Saturday 31 January 2015

Soumission by Michel Houellebecq

I feel a little sorry for Michel Houellebecq. In recent interviews he doesn’t look well at all. On the 7th January, the day his new novel, Soumission, was due to appear, the Charlie Hebdo attacks took place. The victims included Bernard Maris, a friend of Houellebecq who had written the book, Houellebecq Economiste which appeared in France last year. To tie in with the release, Charlie Hebdo had devoted that day’s front cover to him. And the subject of the book? – an imagined France of the future governed by an Islamic party. Small wonder he cancelled his promotional tour and adopted a low profile.

Not that it has affected sales. Conceivably the terrible events of that week provided an uncomfortable promotional boost, with print runs exhausted and 120 000 copies flying off the shelves and through the Amazon warehouses. So, now that things have thankfully quietened down, what to make of this latest addition to his often controversial oeuvre?

First of all, like everything he’s done, it very readable. He’s an accomplished stylist and can tell a story, this time within a more literary framework than usual given that his narrator, François, is a university lecturer at the Sorbonne, whose area of expertise is the late 19th century decadent turned Catholic convert, J.K. Huysmans.


Huysmans (who I’ve never read but think I should) becomes an alter ego, in some part like Le Grand Meaulnes – “For all the years of my sad youth, Huysmans remained for me a a companion, a faithful friend”, the book opens – and in another way, like Sartre’s Rollebon, a doppelganger whose hold needs eventually to be relinquished. (Though Huysman’s religious conversion is salient to the plot in an unexpected way.)

François is the typical Houellebecq protagonist, a solitary, something of a depressive who nevertheless seems to enjoy a series of liaisons with a variety of young students.
 There is the usual ration of graphic  sex scenes, and the usual pessimism about the possibility of fulfilling or lasting relationships. Against this background, he presents us with a scenario where a moderate Islamic party, La Fraternité musulmane has grown, by 2022, to be one of the largest in France, challenged only by the Front National. As the elections approach, polling stations are attacked by armed gangs, his latest girlfriend escapes to Israel as Jews decide to abandon France, and he leaves for a journey of escape from Paris with no destination in mind.

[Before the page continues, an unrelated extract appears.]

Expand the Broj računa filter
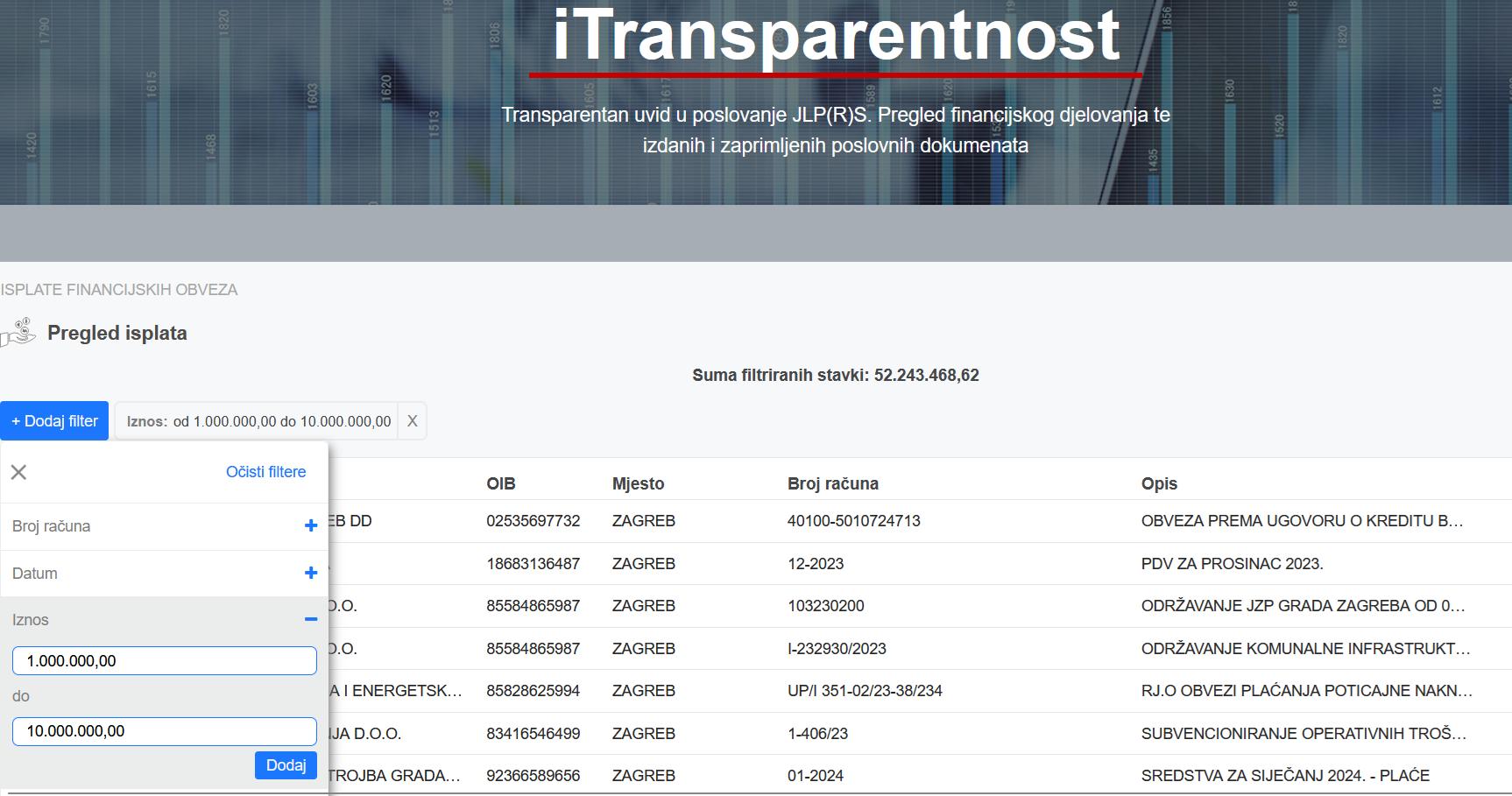Image resolution: width=1512 pixels, height=796 pixels. pos(310,526)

This takes him to Martel in the Lot where he watches events unfold until order is restored, the Fraternité musulmane come to power and a new order is established. A chance meeting with a Péguy-quoting ex-secret service man prompts him to visit the nearby ancient pilgrimage site of Rocamadour, with its shrine of the Black Virgin. Verses of Péguy’s mystical vision of a sacred France resonate in his thoughts as he begins his journey. Which sounds, and is, rather contrived. But the contrivance is there to cement the theme of belief, and submission to it, a novel turn for a novelist more noteworthy previously for what Julian Barnes famously termed his ‘insolence’.

Not that insolence is entirely absent though, and François’ visits to Rocamadour and later, in imitation of Huysmans, a monastery, prove disappointing. But they indicate where he is headed, and as the situation calms and a de-laicised France submits to an Islamic government, he finds himself more at home than he might have expected.


I won’t give away any more, but while the tone is less embittered (or insolent) than usual, the tired but serene acceptance of what happens is not that far removed from the imagined science fiction conclusion of La Possibilité d’une île for example. Houllebecq and his not too distant narrators in their depression and their dissatisfaction are never heroic. They do things without passion, conviction or even much sense of agency. Postmodern to that extent, they nonetheless remain too clever, too in touch with older solider narratives not to present a sometimes viciously ironic, nakedly honest perspective on the way things are. Small wonder he isn’t looking too well.